§ **Exercise**
Once the data has been read, return all of it precisely as written.

Collected data entries
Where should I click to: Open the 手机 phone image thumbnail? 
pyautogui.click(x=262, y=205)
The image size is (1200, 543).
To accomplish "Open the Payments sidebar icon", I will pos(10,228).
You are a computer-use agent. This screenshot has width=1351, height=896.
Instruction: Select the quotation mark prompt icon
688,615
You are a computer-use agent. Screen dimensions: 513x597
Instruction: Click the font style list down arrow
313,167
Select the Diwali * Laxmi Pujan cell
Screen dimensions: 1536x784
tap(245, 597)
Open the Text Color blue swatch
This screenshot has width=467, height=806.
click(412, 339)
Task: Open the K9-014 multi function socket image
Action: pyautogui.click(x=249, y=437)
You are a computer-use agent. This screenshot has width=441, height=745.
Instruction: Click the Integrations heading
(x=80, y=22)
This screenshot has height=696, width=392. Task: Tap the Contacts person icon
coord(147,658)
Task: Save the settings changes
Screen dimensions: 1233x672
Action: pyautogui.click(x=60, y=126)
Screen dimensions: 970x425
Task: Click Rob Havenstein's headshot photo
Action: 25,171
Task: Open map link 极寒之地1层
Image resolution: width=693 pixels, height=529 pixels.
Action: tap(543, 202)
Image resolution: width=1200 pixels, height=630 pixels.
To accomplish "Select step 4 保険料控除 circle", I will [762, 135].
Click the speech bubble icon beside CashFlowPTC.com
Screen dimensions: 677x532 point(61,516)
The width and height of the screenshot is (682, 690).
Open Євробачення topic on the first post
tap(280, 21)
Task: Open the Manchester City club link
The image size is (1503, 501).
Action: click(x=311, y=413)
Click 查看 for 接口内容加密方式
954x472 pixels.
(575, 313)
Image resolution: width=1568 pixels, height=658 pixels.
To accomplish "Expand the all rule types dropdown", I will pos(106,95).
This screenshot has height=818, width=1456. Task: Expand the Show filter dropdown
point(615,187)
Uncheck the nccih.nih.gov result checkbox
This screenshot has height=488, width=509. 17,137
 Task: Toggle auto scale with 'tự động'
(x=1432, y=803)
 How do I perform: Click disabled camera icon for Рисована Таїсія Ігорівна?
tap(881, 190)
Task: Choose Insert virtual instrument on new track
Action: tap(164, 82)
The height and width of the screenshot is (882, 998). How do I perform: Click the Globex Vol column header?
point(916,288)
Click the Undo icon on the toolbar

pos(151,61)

§ **Task result**
Where should I click to: Open the 手机 phone image thumbnail? 
pyautogui.click(x=262, y=205)
The image size is (1200, 543).
To accomplish "Open the Payments sidebar icon", I will pos(10,228).
You are a computer-use agent. This screenshot has width=1351, height=896.
Instruction: Select the quotation mark prompt icon
688,615
You are a computer-use agent. Screen dimensions: 513x597
Instruction: Click the font style list down arrow
313,167
Select the Diwali * Laxmi Pujan cell
Screen dimensions: 1536x784
tap(245, 597)
Open the Text Color blue swatch
This screenshot has width=467, height=806.
click(412, 339)
Task: Open the K9-014 multi function socket image
Action: pyautogui.click(x=249, y=437)
You are a computer-use agent. This screenshot has width=441, height=745.
Instruction: Click the Integrations heading
(x=80, y=22)
This screenshot has height=696, width=392. Task: Tap the Contacts person icon
coord(147,658)
Task: Save the settings changes
Screen dimensions: 1233x672
Action: pyautogui.click(x=60, y=126)
Screen dimensions: 970x425
Task: Click Rob Havenstein's headshot photo
Action: 25,171
Task: Open map link 极寒之地1层
Image resolution: width=693 pixels, height=529 pixels.
Action: tap(543, 202)
Image resolution: width=1200 pixels, height=630 pixels.
To accomplish "Select step 4 保険料控除 circle", I will [762, 135].
Click the speech bubble icon beside CashFlowPTC.com
Screen dimensions: 677x532 point(61,516)
The width and height of the screenshot is (682, 690).
Open Євробачення topic on the first post
tap(280, 21)
Task: Open the Manchester City club link
The image size is (1503, 501).
Action: click(x=311, y=413)
Click 查看 for 接口内容加密方式
954x472 pixels.
(575, 313)
Image resolution: width=1568 pixels, height=658 pixels.
To accomplish "Expand the all rule types dropdown", I will pos(106,95).
This screenshot has height=818, width=1456. Task: Expand the Show filter dropdown
point(615,187)
Uncheck the nccih.nih.gov result checkbox
This screenshot has height=488, width=509. 17,137
 Task: Toggle auto scale with 'tự động'
(x=1432, y=803)
 How do I perform: Click disabled camera icon for Рисована Таїсія Ігорівна?
tap(881, 190)
Task: Choose Insert virtual instrument on new track
Action: tap(164, 82)
The height and width of the screenshot is (882, 998). How do I perform: Click the Globex Vol column header?
point(916,288)
Click the Undo icon on the toolbar

pos(151,61)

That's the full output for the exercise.